Who the hell is Carl (The Truth) Williams?
And why, excepting greed and obsession, was Holmes fighting him?
(For similar indignation, see commentary on previous Holmes bouts with such wind-up toys as Bonecrusher Smith, Tex Cobb, Scott Frank, David Bey and Marvis Frazier.)
Williams, who came in with fewer fights (16) than Holmes had title defenses (18), was so unknown he couldn't even sell advertising space on his trunks the way recognizeable fighters do. Holmes was in there pumping the MGM Grand. Poor Williams had all that room to rent. He should have had something, anything, if only a phone number to call in case of emergency.
That the bout lasted the full 15 rounds said more about Holmes' inabilities than about Williams' skills. Ferdie Pacheco repeatedly told the TV audience how "CarlTheTruthWilliams" (We can all be grateful that Luis Firpo The Wild Bull of the Pampas never fought on NBC) ought not stand so directly in front of Holmes. "You can't do that," Pacheco warned. "Not with Larry Holmes' right. He'll hurt you." Well, Williams stood there for 15 rounds, and if Holmes was half as good as Pacheco promised, Williams would have been knocked down 20 times. Only once did Holmes clearly hurt Williams: with a gizzards-imploding body shot very late in the ninth round. Had the round lasted 10 seconds more, Williams would've come apart in sections. Other than that, what both men did a lot of, especially after round 10, was rest in place like oxen. Often, and for substantial periods, they would stand in the middle of the ring, saluting each other with gloves touching as if posing for a sculpture of a high-five.
Although Holmes took the fight by winning most of the final five rounds, he won them by doing little while Williams was doing nothing. Holmes finished with no last-minute flurry, no crunching right like Marciano threw in the 13th round of the Jersey Joe Walcott bout. When it was over, the best that could be said of both men was that they'd gone the distance, and the worst that they had kept us up until almost midnight.

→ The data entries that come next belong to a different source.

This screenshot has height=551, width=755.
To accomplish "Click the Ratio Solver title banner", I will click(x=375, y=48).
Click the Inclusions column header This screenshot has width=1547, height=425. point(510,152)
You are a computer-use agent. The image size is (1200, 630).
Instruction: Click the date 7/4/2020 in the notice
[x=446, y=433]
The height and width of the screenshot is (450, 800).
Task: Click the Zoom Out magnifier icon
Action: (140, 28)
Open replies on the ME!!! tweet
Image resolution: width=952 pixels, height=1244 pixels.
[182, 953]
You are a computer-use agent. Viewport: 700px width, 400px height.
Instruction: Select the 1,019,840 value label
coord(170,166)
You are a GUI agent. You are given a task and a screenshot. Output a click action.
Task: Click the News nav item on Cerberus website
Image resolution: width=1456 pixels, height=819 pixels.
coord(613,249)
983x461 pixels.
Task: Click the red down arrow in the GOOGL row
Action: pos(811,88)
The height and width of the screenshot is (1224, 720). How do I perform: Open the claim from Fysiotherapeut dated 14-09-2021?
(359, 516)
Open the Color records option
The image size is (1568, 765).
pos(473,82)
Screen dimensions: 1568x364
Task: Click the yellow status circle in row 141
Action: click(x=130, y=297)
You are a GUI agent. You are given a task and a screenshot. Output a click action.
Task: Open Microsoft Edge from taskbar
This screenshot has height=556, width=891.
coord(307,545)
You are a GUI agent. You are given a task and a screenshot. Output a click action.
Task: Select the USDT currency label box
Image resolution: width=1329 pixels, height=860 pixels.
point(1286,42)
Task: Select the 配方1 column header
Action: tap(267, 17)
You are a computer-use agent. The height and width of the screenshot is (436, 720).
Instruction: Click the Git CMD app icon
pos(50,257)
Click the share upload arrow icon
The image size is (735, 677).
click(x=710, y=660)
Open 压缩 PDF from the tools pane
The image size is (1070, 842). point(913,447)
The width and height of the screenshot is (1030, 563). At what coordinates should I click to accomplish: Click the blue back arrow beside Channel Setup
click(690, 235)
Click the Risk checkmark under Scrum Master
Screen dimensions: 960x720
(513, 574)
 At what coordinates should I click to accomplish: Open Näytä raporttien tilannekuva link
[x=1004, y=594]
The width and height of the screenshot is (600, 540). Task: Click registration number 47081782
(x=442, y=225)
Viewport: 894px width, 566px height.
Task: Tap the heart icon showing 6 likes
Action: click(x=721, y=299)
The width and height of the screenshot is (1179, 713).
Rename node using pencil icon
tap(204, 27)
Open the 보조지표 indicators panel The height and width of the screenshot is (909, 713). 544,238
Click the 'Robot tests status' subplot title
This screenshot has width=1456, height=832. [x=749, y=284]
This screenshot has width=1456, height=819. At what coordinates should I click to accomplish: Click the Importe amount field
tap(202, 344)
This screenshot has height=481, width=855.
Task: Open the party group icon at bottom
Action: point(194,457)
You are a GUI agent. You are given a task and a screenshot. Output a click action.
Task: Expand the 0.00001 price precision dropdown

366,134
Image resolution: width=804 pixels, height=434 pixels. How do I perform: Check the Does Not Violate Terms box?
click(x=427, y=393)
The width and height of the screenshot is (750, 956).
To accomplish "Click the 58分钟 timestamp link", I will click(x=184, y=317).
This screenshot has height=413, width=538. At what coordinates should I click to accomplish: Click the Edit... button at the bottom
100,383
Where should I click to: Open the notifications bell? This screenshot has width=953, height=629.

Had you closed your eyes and listened only to Ferdie (Won't somebody please tell the fighters to stop calling him "Freddie") Pacheco's comments, you'd have been shocked that two of the three judges scored the fight for Holmes, 146-139. As late as the 13th round Pacheco said he had Williams leading by three points, and implied that Holmes would be lucky to escape with a draw. Then, during the 15th, Pacheco had an abrupt change of heart and talked excitedly about how Holmes, who by now seemed less mobile than office furniture, was coming on like a champion. Pacheco has more than a slight rooting interest in the competitiveness of NBC's fights since he is paid not only to announce them, but also to arrange them. If that seems like a potential conflict of interest to you, it does to me, too.
In any event, Holmes marches on inexorably toward Marciano's numbers if not his grandeur. Holmes' fate, I suspect, is to be the Roger Maris of boxing, with an asterisk as prominent as his record beside it.